START INFORMATION SHOWN

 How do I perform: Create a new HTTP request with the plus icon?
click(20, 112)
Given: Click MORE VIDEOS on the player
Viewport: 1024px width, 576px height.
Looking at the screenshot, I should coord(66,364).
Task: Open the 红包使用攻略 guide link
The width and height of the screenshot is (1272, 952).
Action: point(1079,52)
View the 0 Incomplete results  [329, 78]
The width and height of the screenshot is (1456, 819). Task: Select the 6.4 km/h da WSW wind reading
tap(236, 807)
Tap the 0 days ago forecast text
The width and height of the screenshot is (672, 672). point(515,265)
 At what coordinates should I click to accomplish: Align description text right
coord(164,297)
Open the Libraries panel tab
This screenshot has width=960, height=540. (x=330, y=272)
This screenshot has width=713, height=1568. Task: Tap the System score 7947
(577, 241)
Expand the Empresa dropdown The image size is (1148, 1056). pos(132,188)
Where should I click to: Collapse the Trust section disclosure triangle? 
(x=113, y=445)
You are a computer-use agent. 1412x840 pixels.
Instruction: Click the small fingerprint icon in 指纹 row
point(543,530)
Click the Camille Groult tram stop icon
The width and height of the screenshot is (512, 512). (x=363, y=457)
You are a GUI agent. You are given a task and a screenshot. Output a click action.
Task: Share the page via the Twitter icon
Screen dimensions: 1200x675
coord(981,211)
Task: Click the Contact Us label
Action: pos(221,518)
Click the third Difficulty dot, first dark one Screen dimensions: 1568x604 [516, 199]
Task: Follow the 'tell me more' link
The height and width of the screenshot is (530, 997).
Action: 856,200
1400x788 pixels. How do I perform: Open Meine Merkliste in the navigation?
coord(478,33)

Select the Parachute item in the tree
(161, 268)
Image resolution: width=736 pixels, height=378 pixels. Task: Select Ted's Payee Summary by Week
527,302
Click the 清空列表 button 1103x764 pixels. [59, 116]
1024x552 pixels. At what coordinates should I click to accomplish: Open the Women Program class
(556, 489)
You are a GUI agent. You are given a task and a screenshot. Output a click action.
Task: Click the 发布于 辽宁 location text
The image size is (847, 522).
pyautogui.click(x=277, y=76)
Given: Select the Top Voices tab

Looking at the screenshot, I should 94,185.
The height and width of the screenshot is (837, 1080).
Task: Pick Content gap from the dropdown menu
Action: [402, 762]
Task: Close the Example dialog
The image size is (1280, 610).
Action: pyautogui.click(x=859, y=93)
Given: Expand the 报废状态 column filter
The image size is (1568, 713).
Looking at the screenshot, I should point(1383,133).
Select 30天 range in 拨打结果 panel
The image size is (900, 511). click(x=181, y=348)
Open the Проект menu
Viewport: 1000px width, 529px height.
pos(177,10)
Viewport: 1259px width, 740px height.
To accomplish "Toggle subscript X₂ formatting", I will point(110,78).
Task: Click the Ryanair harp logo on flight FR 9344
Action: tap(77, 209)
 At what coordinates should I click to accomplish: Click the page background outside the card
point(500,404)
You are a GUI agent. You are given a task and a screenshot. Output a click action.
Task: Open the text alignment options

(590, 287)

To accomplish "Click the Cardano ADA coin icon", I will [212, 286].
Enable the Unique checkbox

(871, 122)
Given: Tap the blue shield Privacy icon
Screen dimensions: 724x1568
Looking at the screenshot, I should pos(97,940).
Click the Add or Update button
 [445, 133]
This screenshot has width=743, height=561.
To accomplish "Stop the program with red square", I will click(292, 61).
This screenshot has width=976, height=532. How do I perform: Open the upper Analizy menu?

END INFORMATION SHOWN

=== WHAT IS EXPECTED ===
Which lines of the records above hold the word "link"? Copy each one out.

=== SOLUTION TO THE PROBLEM ===
Task: Open the 红包使用攻略 guide link
Task: Follow the 'tell me more' link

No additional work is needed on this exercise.